The Battle of Civitate

Richard Cavendish describes the Battle of Civitate, fought by the Normans and a papal coalition on June 18th, 1053.

Five Norman brothers, sons of Tancred of Hauteville, carved out a principality in the Byzantine Empire’s territory in Southern Italy in the eleventh century. Normans first arrived there as mercenaries, found rich pickings and started to take the country for themselves. In 1042 they chose the oldest of the Hauteville brothers, William ‘Iron Arm’, as their Count of Apulia with his base at Melfi, on the lower slopes of the Apennines. He was succeeded in turn by two younger brothers, Drogo and Humphrey. Around 1047 a more fearsome figure still arrived on the scene, their half-brother Robert. Then in his early thirties, he was to earn himself the nickname Guiscard, meaning ‘the crafty’ or ‘the resourceful’ and his tombstone would call him ‘the terror of the world’. For the moment he lived by pillage and protection racketeering in Calabria.

Pope Leo IX, a vigorous reformer from Alsace and a close ally of the Emperor Henry III, set out against the Normans with an army in 1053, but was routed at Civitate by 3,000 Norman horsemen, led by Count Humphrey with brother Robert commanding the left wing. According to one story, they took unfair advantage by attacking when a parley was in progress. The pope was taken prisoner and kept in polite captivity for nine months. Humphrey then personally escorted him as far north as Capua, but the experience is thought to have contributed to Leo’s death a month later.
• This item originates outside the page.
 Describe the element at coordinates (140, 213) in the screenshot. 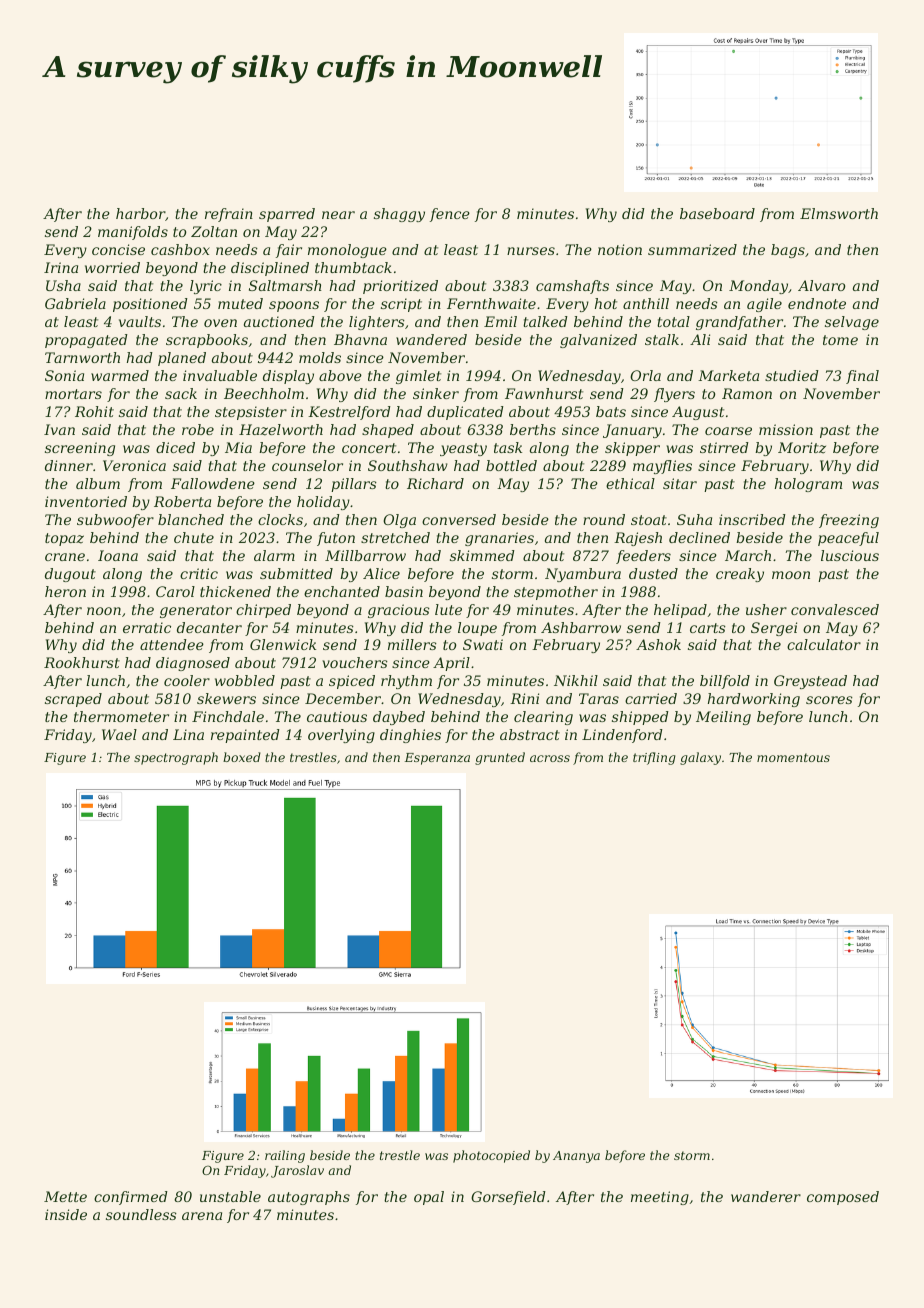

I see `harbor` at that location.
The battle was effectively the founding moment of the Norman empire in the south and the future kingdom of the Two Sicilies. When Humphrey died in 1057, Robert succeeded him, brushing aside his brother’s young sons. The papacy changed tactics and at Melfi in 1059 Pope Nicholas II invested Robert Guiscard as Duke of Apulia and Calabria and future lord of Sicily. Sicily was held by Arabs, the Hautevilles were zealous Christians and the pope wanted to encourage the recovery of the island from Islam. Robert Guiscard and yet another brother, Roger, duly obliged, though it took thirty years to achieve. Meanwhile Robert completed the conquest of Southern Italy – the last Byzantine stronghold, Bari, fell in 1071 – and even began an abortive attack on the Byzantine Empire itself. The insatiable Robert planned to crown himself emperor in Constantinople, but he died on the island of Cephalonia in 1085.